== WRITTEN INSTRUCTION 1 ==
Please rewrite the paragraph beginning "The competition proposal sought" from the Cumbernauld Town Centre text as a short list, keeping its main facts.
== WRITTEN INSTRUCTION 2 ==
Resume the Cumbernauld Town Centre text and continue it from its final sentence.

== SOURCE ==
----------------

Tending the Nettle
2023 - Ongoing
Architecture Competition Winner
Organised by GIA and RIAS
Cumbernauld, North Lanarkshire, Scotland
Tending the Nettle presents the winning entry of a two-stage open competition to reimagine the Cumbernauld Town Centre, a brutalist megastructure in Lanarkshire, Scotland. Designed by Geoffrey Copcutt in the 1950s, the original building was imagined as a stepping mass defined by a bare concrete framework and enlivened with a diversity of occupation. 
 
The Town Centre of today has been muddled by later impositions and divestment from the initial masterplan. Hastily assembled from low-performance materials, these extensions have undercut the rationality and openness of the original scheme. Interiors are now devoid of sunlight, with circulation often hidden, dimly lit and in disrepair. 

The competition proposal sought to reintroduce the key axes of the original masterplan as planted ravines, around which a stepping topography of flexible multi-use pavilions inhabit the stripped back building. Over time, cars are phased out, replacing parking with workshops, play spaces and sports facilities. Housing is then sited on the roof, reusing the concrete rubble produced by cutting new circulation voids as structural party walls.
Collaborators and Credits 

Kirsty MacLeod
Framework

The Cumbernauld Town Centre of Geoffrey Copcutt was defined by a bare concrete framework of great structural clarity, enlivened by its density of occupation and entwining of diverse programmes.

The Town Centre of today, however, has been muddled by later impositions and divestment from the initial masterplan. Hastily assembled from low-performance materials, these extensions have undercut the rationality and openness of the original mass. Interiors are now devoid of sunlight or direction, with circulation often hidden, dimly lit and in disrepair.
Public Topography

The proposal seeks to draw out and enhance the latent qualities of the original building, re-considering its spatial generosity via a series of precise architectural interventions.

----------------

== DATASET SECTION ==
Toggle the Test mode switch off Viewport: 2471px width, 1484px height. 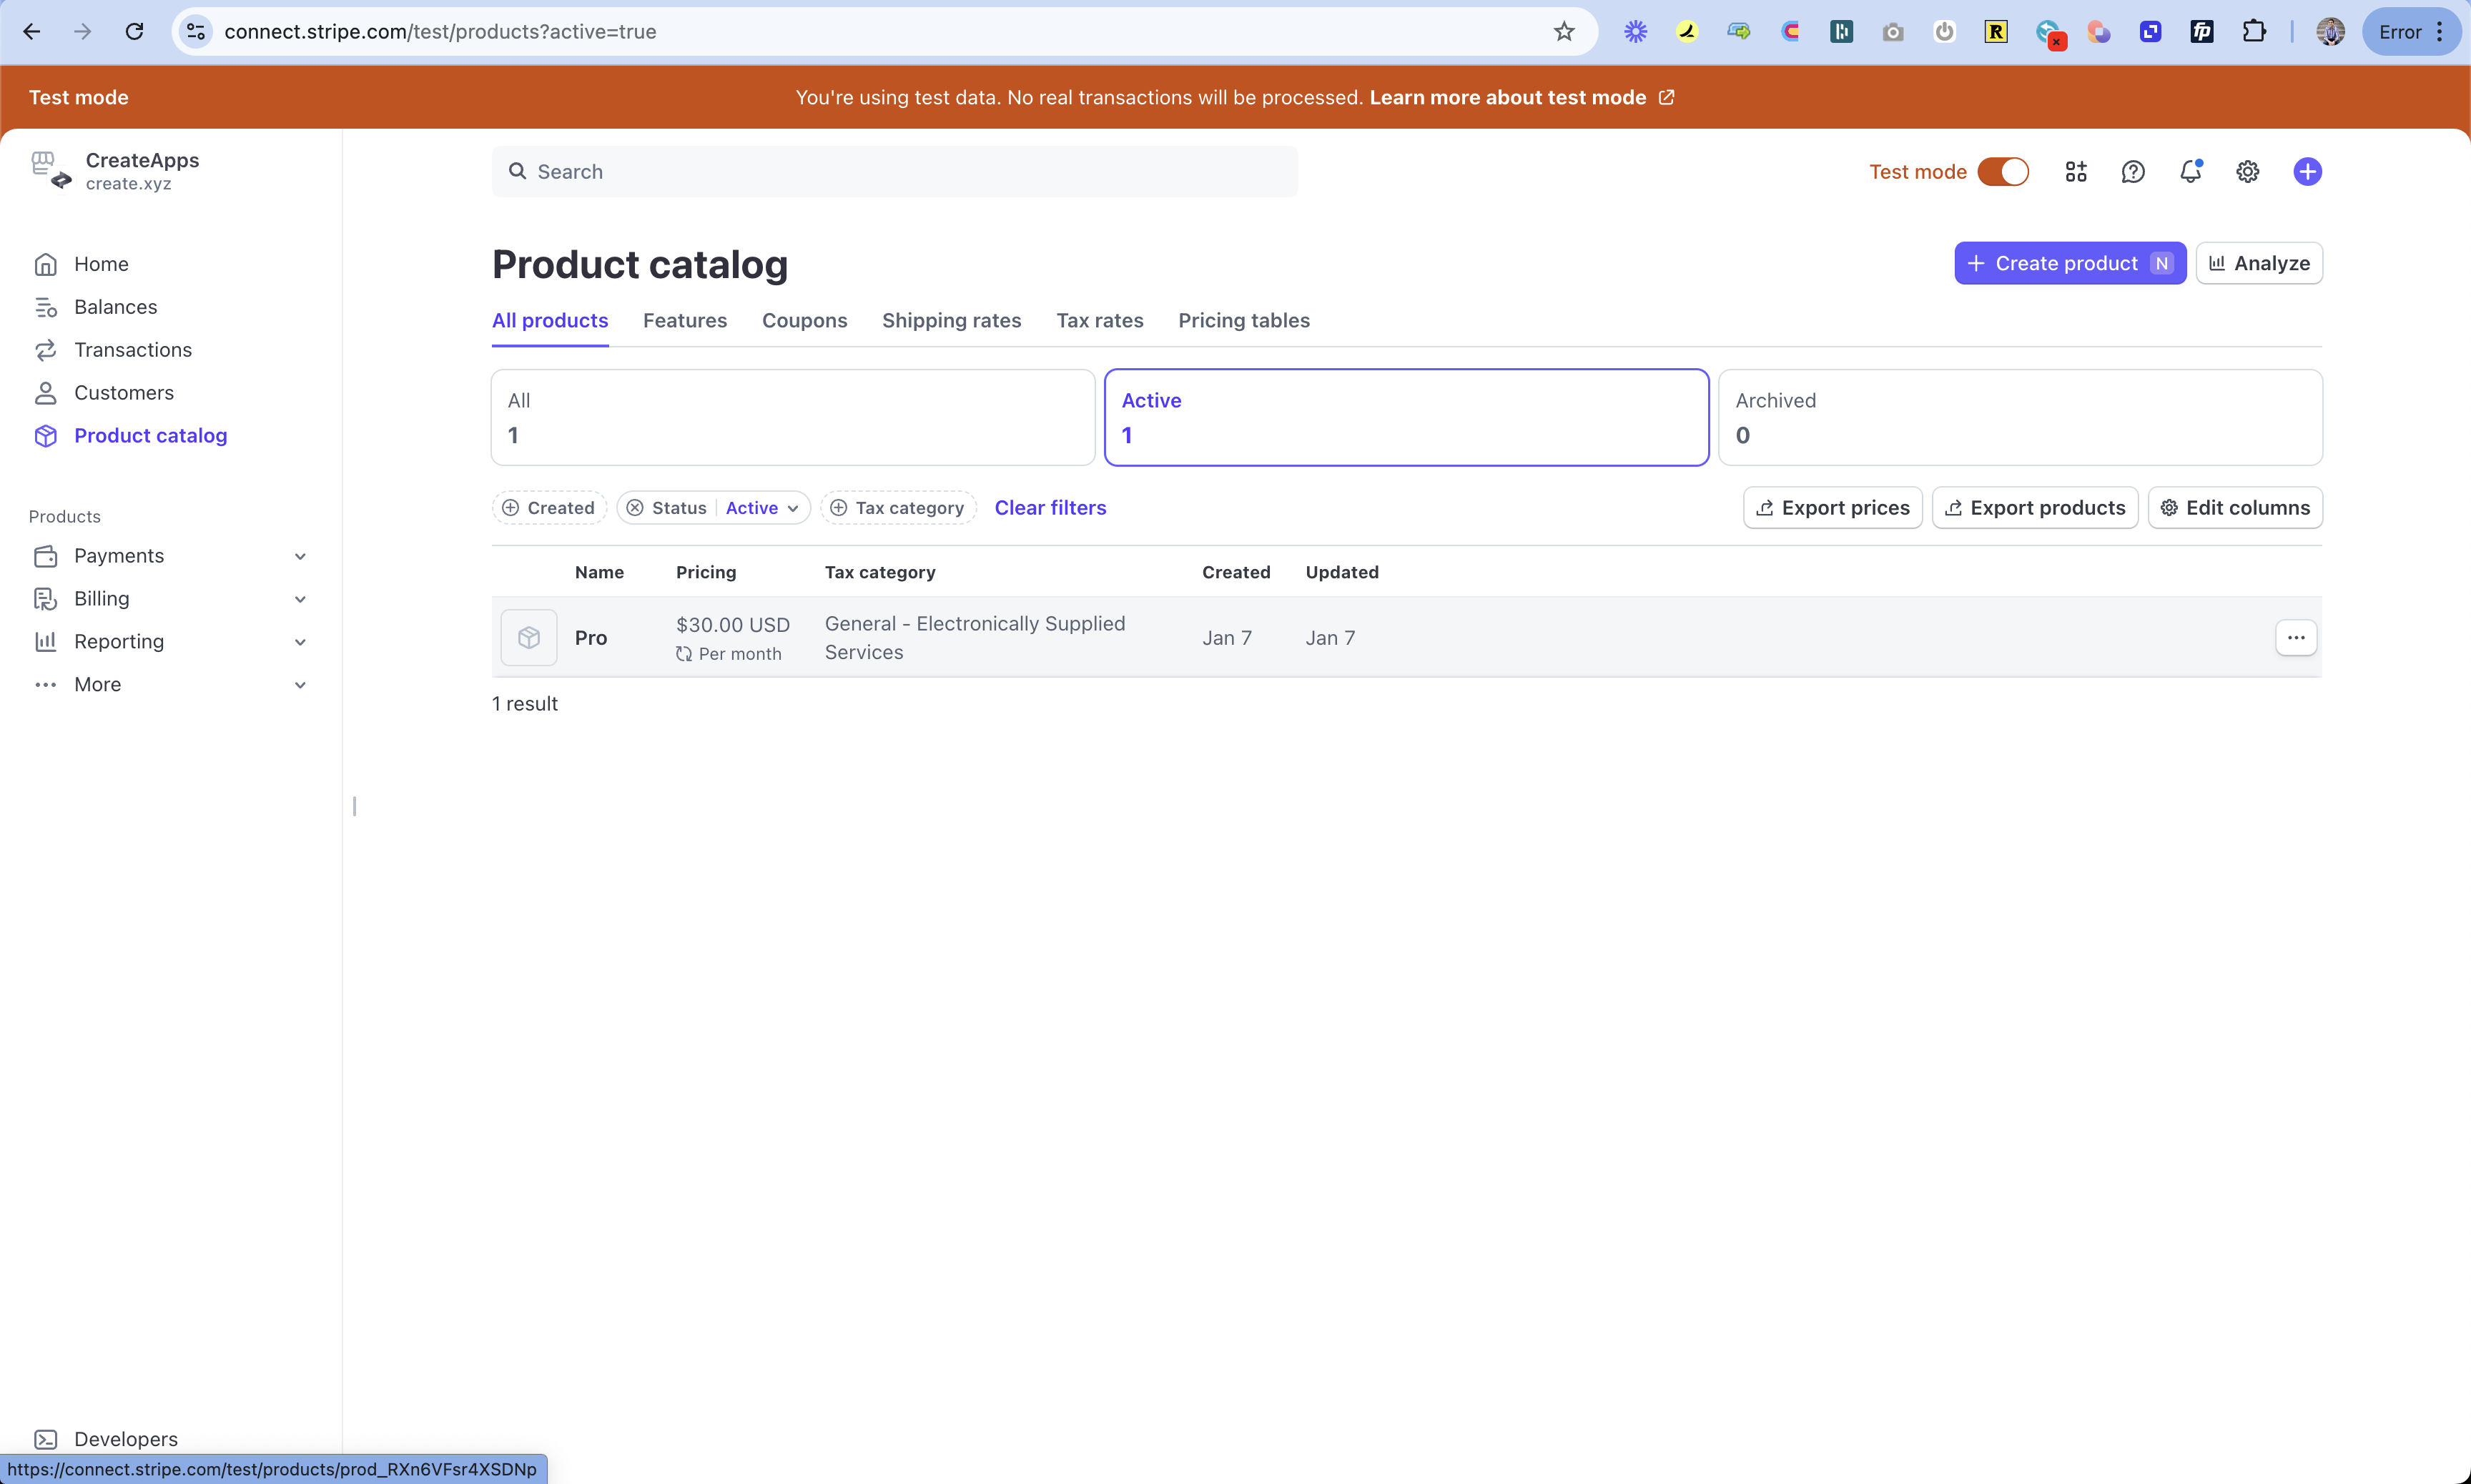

----------------

== OUTPUT 1 ==
- Bring back the key axes of the original masterplan as planted ravines.
- Set a stepping topography of flexible multi-use pavilions around them, inside the stripped-back building.
- Phase out cars over time, turning parking into workshops, play spaces and sports facilities.
- Place housing on the roof, reusing concrete rubble from cutting new circulation voids as structural party walls.

== OUTPUT 2 ==
The building is foremost stripped of its internal cladding and suspended ceilings to reveal its dignified and airy concrete skeleton. Two primary circulation spines are subsequently introduced, as a considered sequence of voids are inserted along two axes – the existing Forth Walk and Ettrick Way.
Ravines

These atria, branched by a network of walkways, lift cores, and stairs, are an echo of Copcutt’s original intention, opening up the immense floor-plates to daylight, air, and clear orientation. They moreover produce an openness into which planting can be accommodated. The internal streets are re-imagined as winter gardens, densely planted ravines, and a public topography around which Cumbernauld’s occupants circulate and further interventions centre.
Stepping Terrain

Cumbernauld Town Centre was originally conceived as a stepping public terrain, a vessel whose robust construction and simple structure facilitated a constantly renewing and diverse internal programme of retail, public amenity and entertainment. This was architecturally manifested as an extensive concrete framework, a coherent grid occupied by timber and glass pavilions.

Over time these pavilions have been removed and replaced by banal retail spaces, formed of suspended ceilings and blockwork partitions that have obscured much of the original building and its idiosyncratic character. These confined spaces are over-reliant on energy intensive HVAC and artificial lighting systems and are largely inflexible for other uses and possibilities.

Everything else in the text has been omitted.